Kurze Aufgabe: Gib die Einträge vom Anfang bis einschließlich der Zeile mit "Action: 255,533" wortgetreu wieder. Die Bilder lässt du dabei weg.
── Einträge des Datensatzes
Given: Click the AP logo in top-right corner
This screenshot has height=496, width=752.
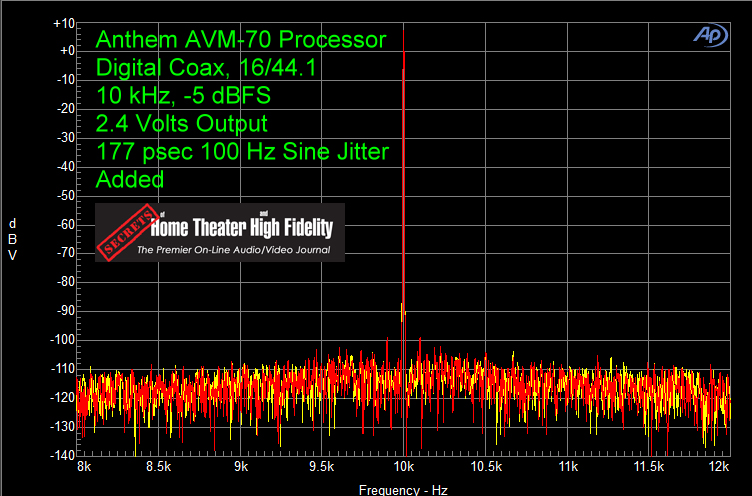Looking at the screenshot, I should [x=713, y=34].
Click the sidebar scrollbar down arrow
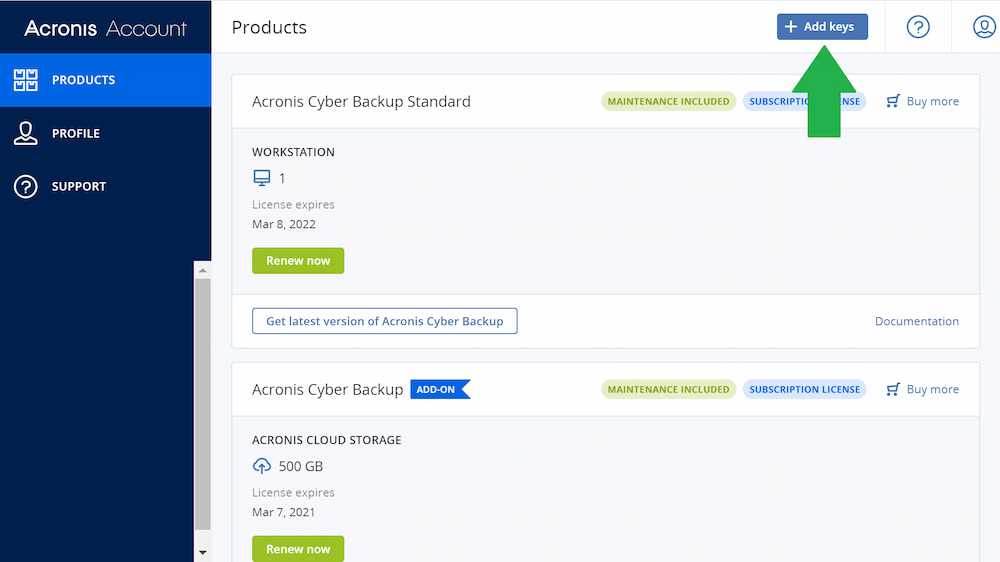The width and height of the screenshot is (1000, 562). click(x=203, y=552)
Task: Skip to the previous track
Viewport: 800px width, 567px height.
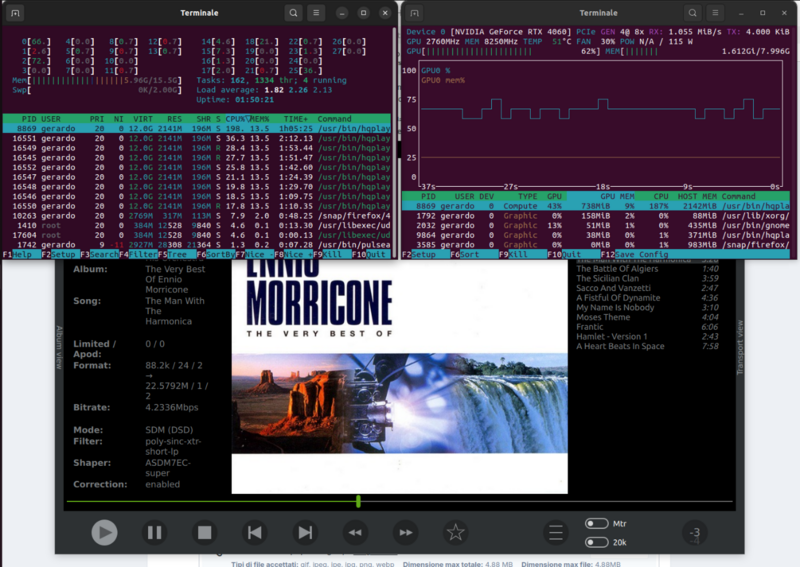Action: 255,533
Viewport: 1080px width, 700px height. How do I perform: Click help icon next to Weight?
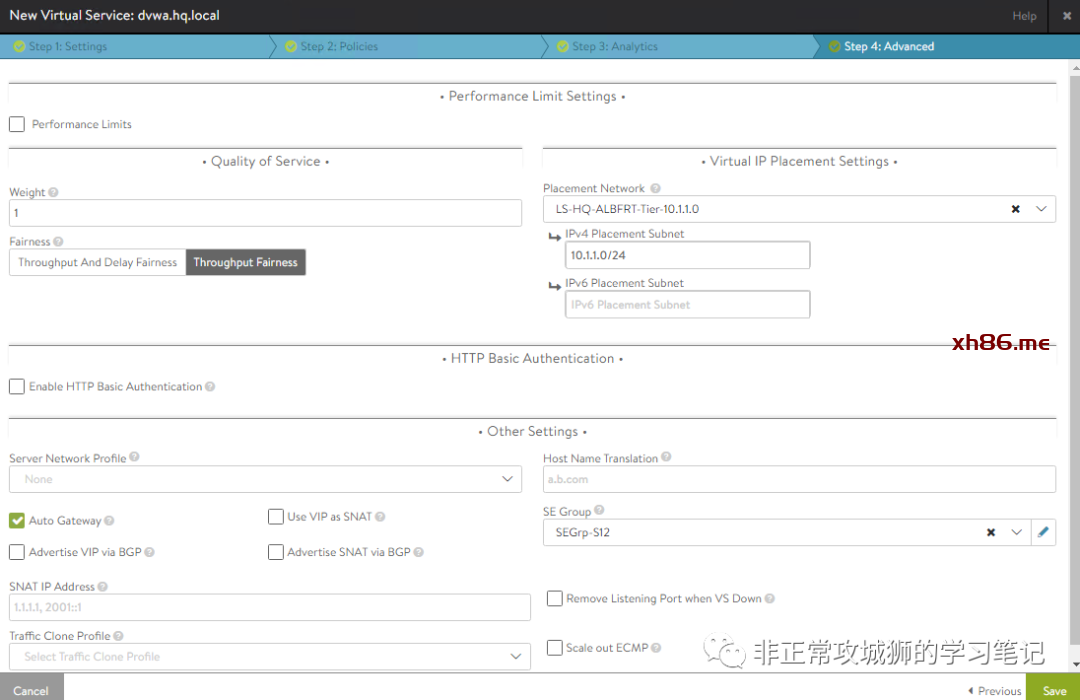point(53,192)
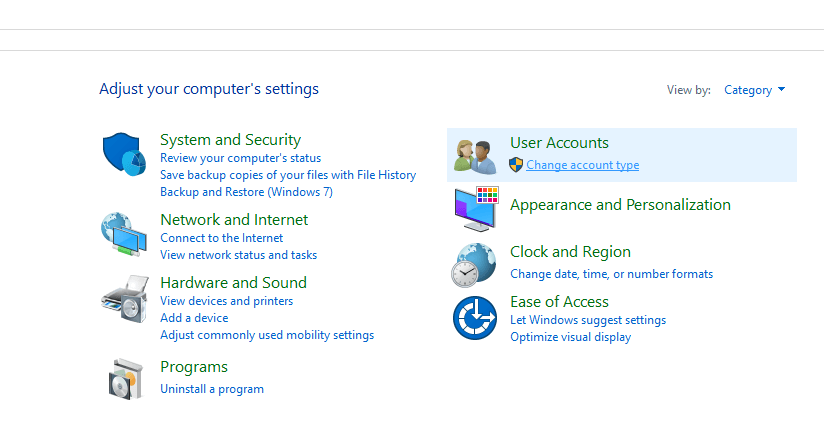Open Change account type link
Screen dimensions: 824x446
click(582, 165)
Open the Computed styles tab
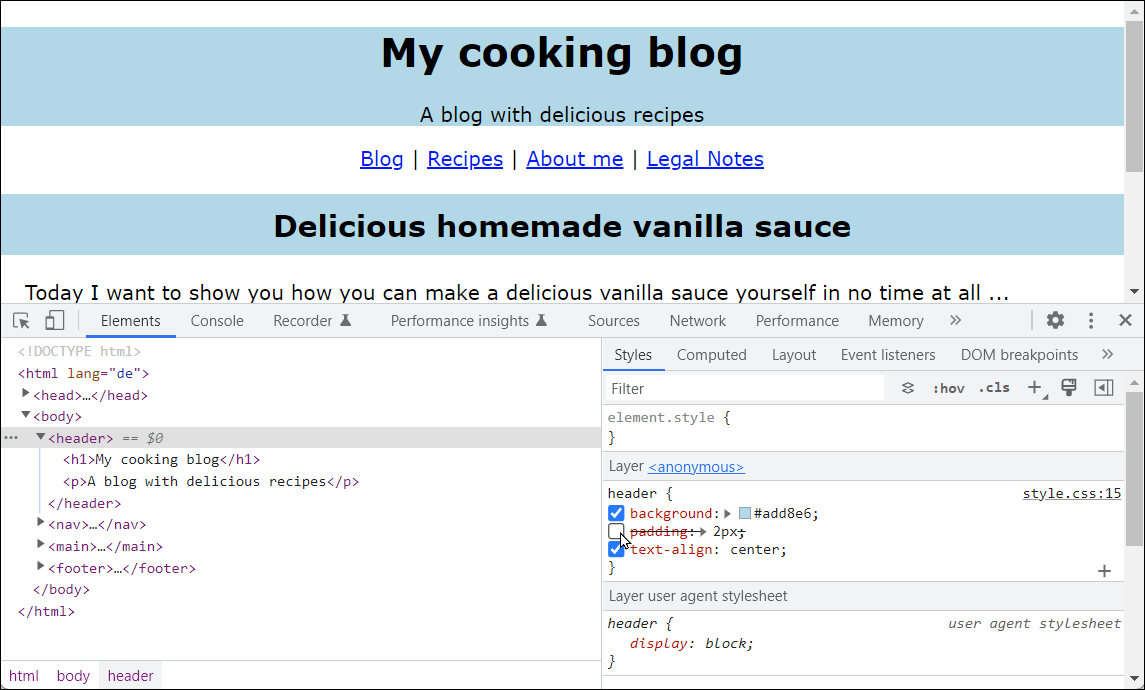 click(711, 354)
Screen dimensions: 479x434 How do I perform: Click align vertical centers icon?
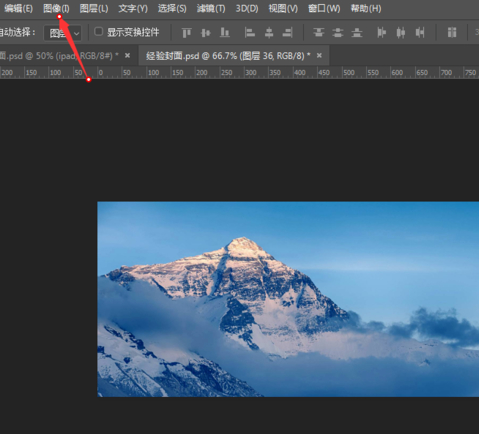click(x=206, y=33)
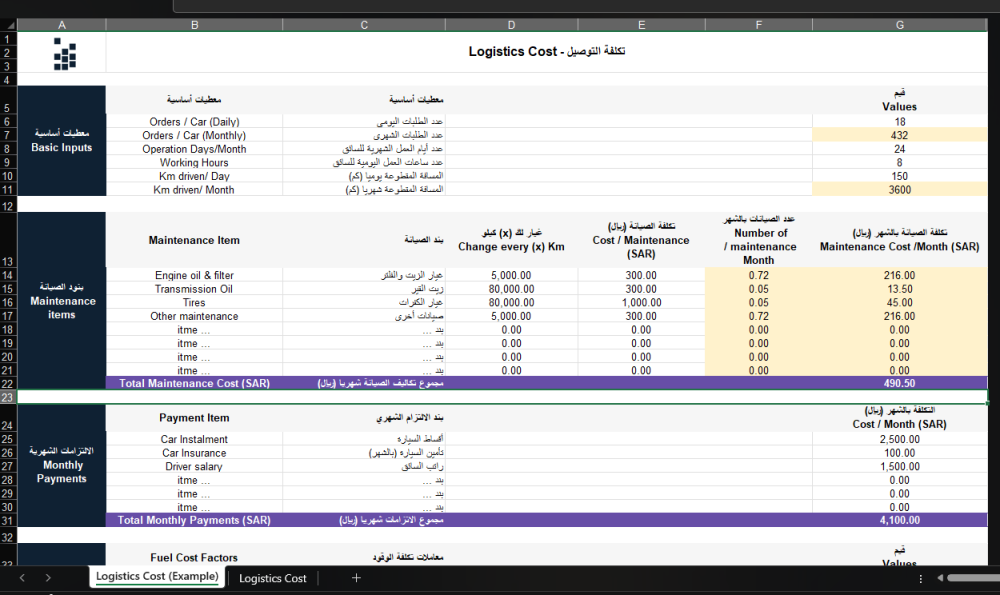
Task: Select the Total Monthly Payments value 4,100.00
Action: pos(899,521)
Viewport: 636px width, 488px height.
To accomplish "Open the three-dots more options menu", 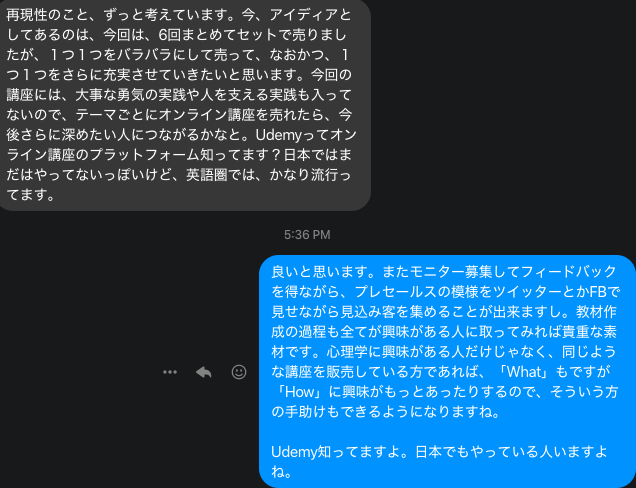I will pos(170,372).
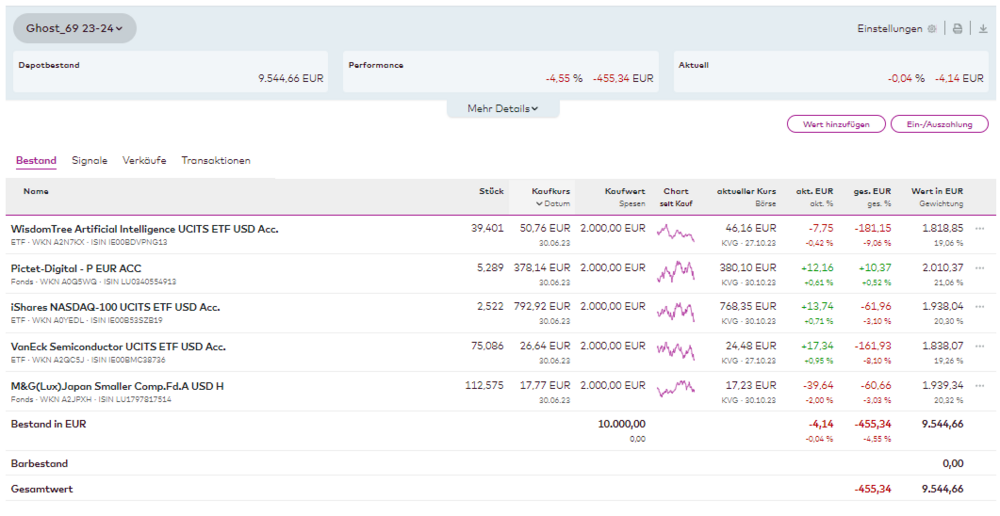1000x516 pixels.
Task: Open the Ghost_69 23-24 portfolio dropdown
Action: (x=75, y=28)
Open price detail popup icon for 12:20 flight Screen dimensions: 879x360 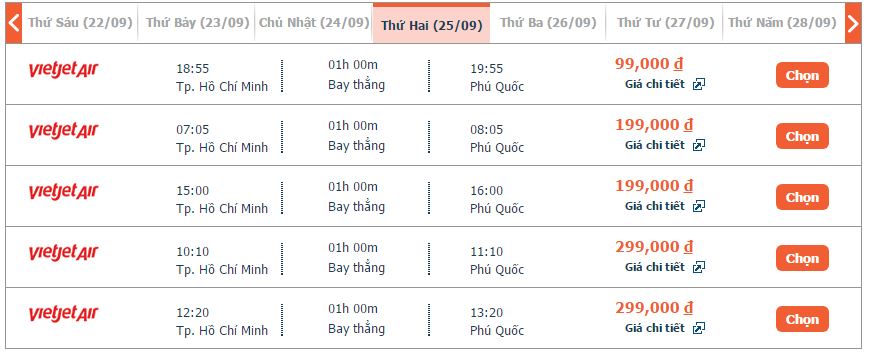tap(698, 328)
────
Lösung der Aufgabe:
Given: Click the AP logo in top-right corner
This screenshot has height=496, width=752.
Looking at the screenshot, I should [x=713, y=34].
Click the sidebar scrollbar down arrow
The width and height of the screenshot is (1000, 562). click(x=203, y=552)
Task: Skip to the previous track
Viewport: 800px width, 567px height.
Action: 255,533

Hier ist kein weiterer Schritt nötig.